【前回の記事を読む】大きな瞳と艶やかな長い黒髪にやや豊満なボディ。自分にはないものを明らかに感じてしまい…

第1話 天空の苺

智子はピザを注視した。チーズとメニューにあるがナチュラルチーズでないのは明らかで、原材料は乳製品ではないと思った。

智子はソーセージを口にしたが、子供の時に食べていたものとは味や食感が違うと気づいた。粗挽きとメニューにあるのに肉質は均一で獣脂感は全くない。本物の豚肉ではないのだろう。

みんなは着色料で染まった無果汁のシロップをソーダで割ってアルコールを加えたサワードリンクを飲んでいた。智子には理解できないが、場を尊重して口にはしなかった。

「なんか料理、追加しよ」

誰かが言った。

「今日はさ、孝太さんと智子さんが好きなもの選んで。ずっと空にいたんでしょ」

「別にいいよ」

「選んでよ。どうせ割り勘だし」

「あっそう、じゃ」孝太はメニューディスプレイのタブレットを智子に渡した。

「俺、ちょっとトイレに行ってくるから選んでおいて」

智子は、入念にメニューを見て選んでいた。明らかに人工的なものはもちろん、表示はないが、成長ホルモンや抗生物質が使われていそうな食材を使ったものは外して考えた。

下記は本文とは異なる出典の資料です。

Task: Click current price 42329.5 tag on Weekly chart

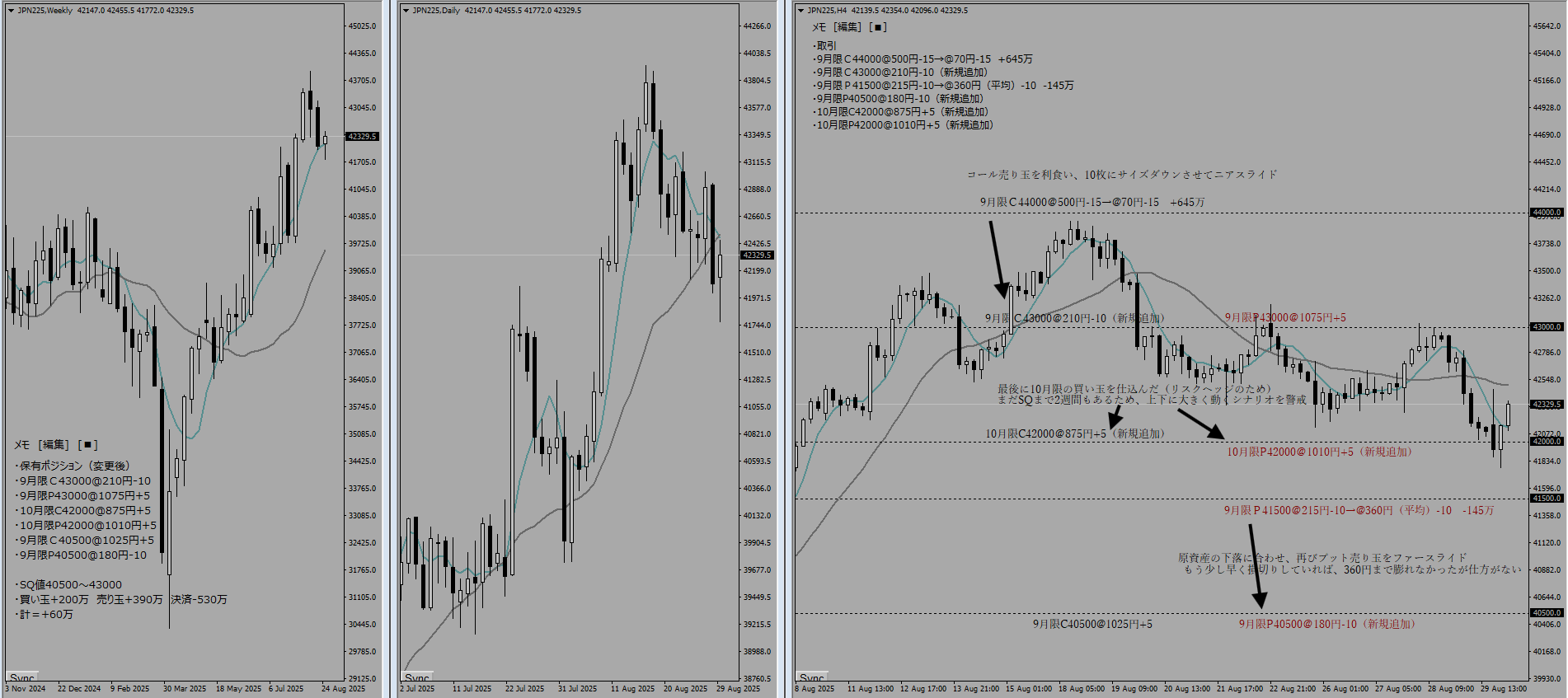Action: [362, 137]
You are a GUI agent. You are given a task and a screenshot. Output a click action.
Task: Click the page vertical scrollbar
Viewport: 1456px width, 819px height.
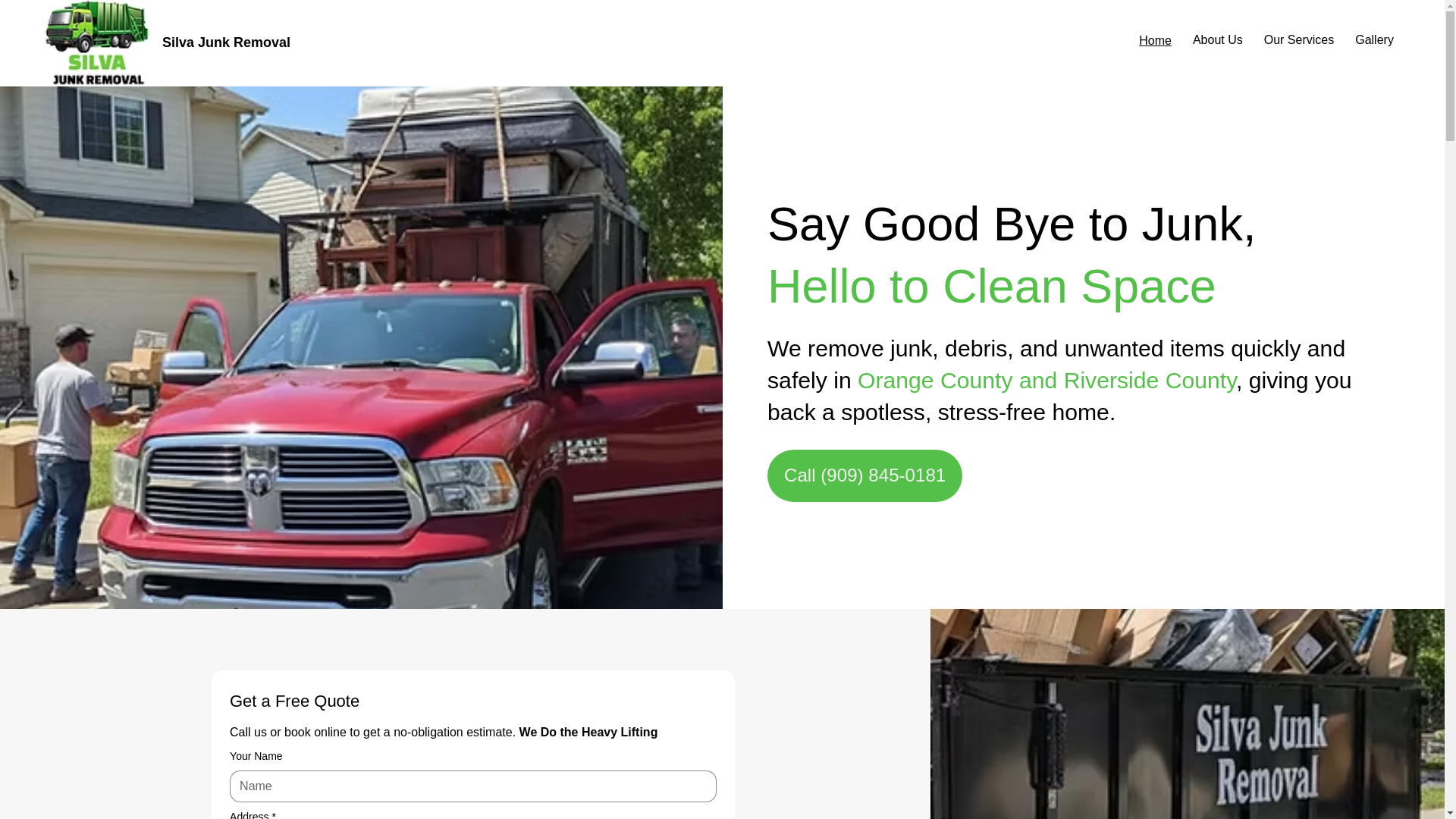pyautogui.click(x=1450, y=410)
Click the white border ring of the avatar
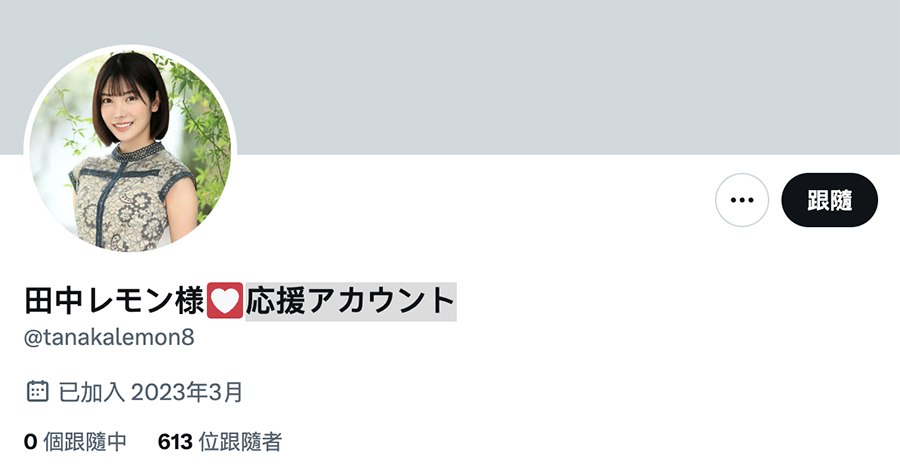Image resolution: width=900 pixels, height=468 pixels. click(130, 47)
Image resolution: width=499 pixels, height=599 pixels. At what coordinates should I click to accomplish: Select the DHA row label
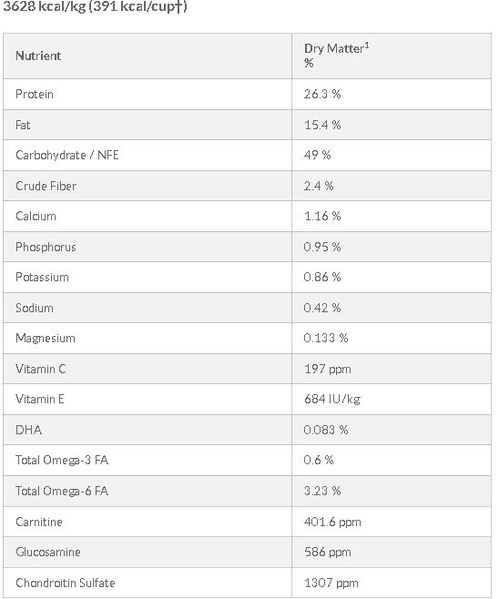pos(28,430)
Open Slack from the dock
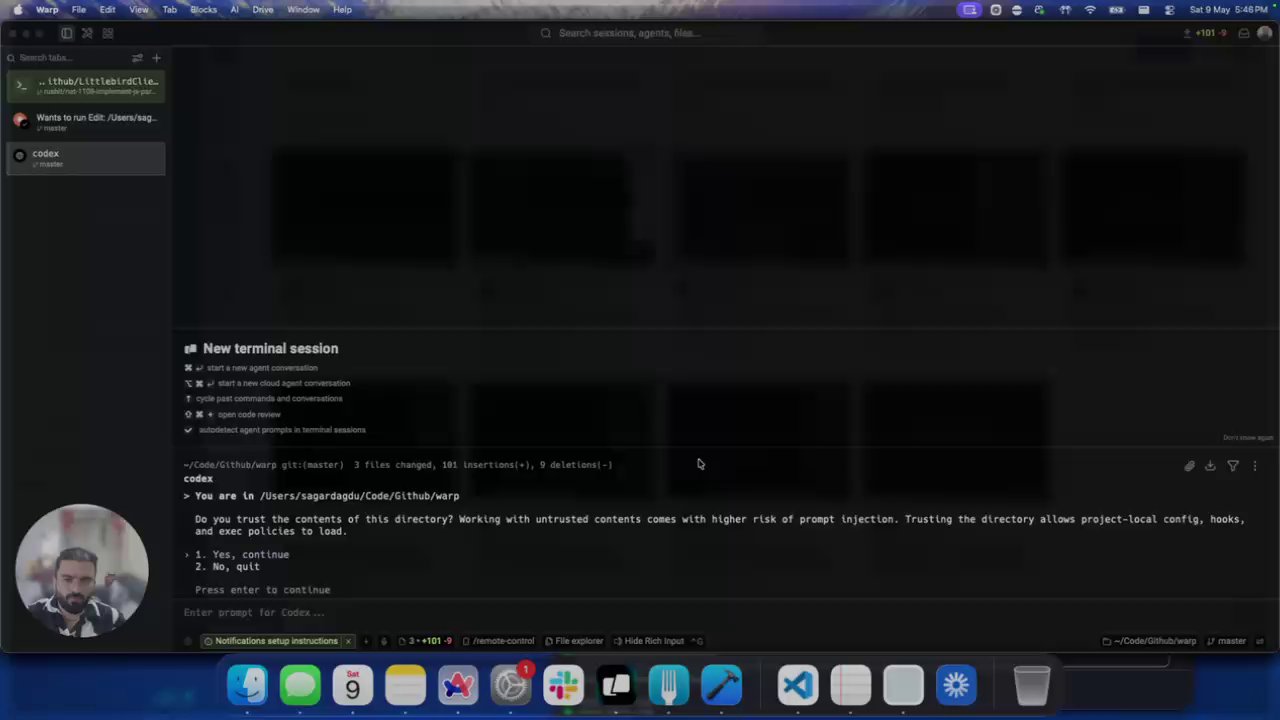This screenshot has width=1280, height=720. point(563,685)
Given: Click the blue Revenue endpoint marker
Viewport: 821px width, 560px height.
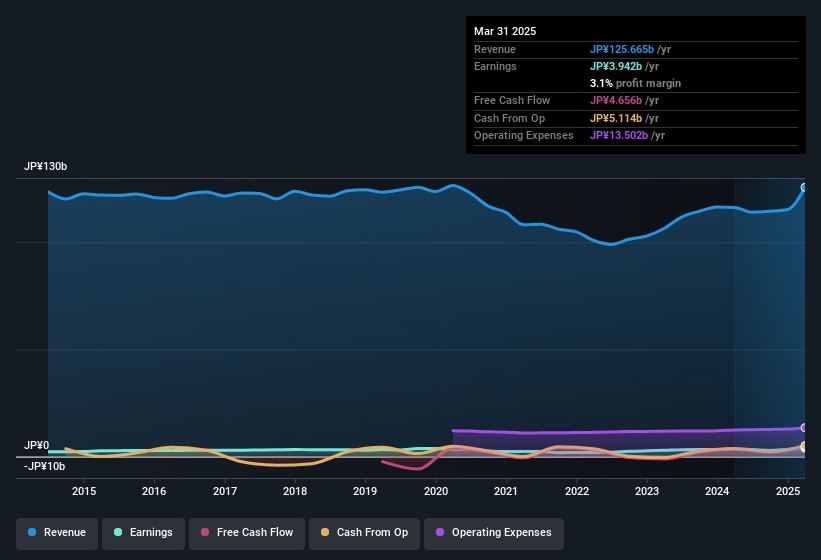Looking at the screenshot, I should pyautogui.click(x=803, y=188).
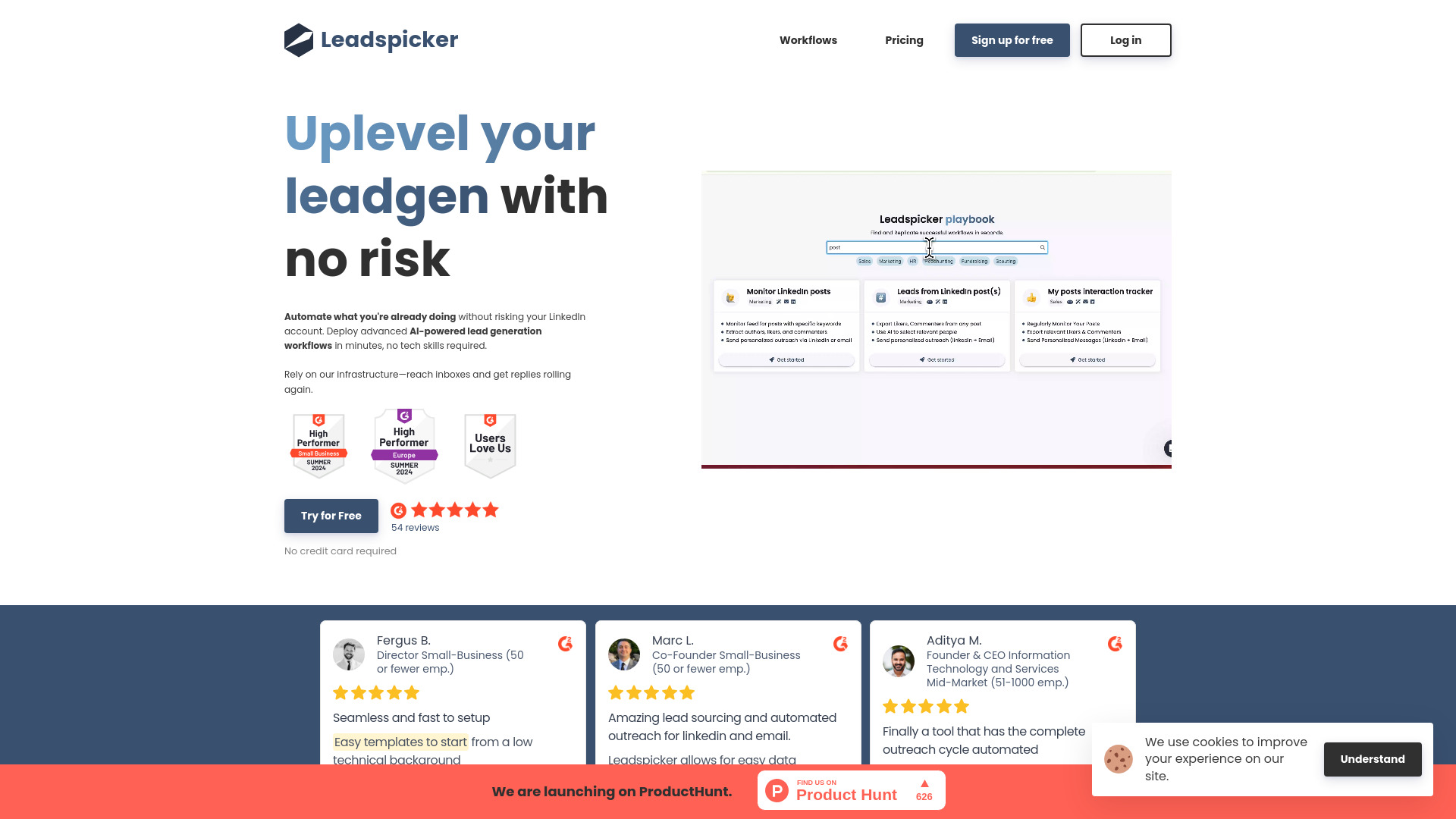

智子は、蔵元が表示されたクラフトビールと木の子のローストを選んだ。

孝太がトイレに行くと言って席を立ったのとほぼ同時にミナも席を立った。誰もそれを気にしない。

しかし智子は少し気になった。智子は自分もトイレを装い見に行こうかと思ったが、さすがに憚(はばか)られた。孝太にしては時間が長いと感じて、何か嫌な感じがした。しばらくして孝太が見えた。